### WHAT YOU HAVE TO DO
The requested output is every line from the one with "Instruction: Click the" through the last line below, printed exactly.

--------

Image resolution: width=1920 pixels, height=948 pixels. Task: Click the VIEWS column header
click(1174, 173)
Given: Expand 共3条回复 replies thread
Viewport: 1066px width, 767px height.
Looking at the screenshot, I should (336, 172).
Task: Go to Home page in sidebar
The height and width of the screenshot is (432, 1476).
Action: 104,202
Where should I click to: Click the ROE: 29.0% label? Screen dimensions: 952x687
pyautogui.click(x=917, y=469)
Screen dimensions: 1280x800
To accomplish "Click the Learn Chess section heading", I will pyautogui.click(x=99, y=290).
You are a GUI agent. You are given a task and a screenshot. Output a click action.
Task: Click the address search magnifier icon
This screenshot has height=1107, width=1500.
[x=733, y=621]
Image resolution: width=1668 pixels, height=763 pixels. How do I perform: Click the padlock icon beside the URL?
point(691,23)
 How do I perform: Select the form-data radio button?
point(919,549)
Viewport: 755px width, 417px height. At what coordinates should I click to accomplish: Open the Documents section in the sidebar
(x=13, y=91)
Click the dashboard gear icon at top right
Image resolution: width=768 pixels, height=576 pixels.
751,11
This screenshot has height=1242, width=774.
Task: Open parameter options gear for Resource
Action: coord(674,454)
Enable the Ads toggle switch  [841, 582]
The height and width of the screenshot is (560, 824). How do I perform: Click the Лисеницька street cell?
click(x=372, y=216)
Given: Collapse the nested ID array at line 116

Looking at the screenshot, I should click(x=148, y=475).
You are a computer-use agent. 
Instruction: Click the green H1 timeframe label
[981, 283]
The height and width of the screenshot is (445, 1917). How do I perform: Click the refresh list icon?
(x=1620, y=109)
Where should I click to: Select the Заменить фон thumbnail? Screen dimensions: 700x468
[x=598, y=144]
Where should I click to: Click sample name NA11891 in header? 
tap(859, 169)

--------

### EXERCISE OUTPUT
Instruction: Click the green H1 timeframe label
[981, 283]
The height and width of the screenshot is (445, 1917). How do I perform: Click the refresh list icon?
(x=1620, y=109)
Where should I click to: Select the Заменить фон thumbnail? Screen dimensions: 700x468
[x=598, y=144]
Where should I click to: Click sample name NA11891 in header? 
tap(859, 169)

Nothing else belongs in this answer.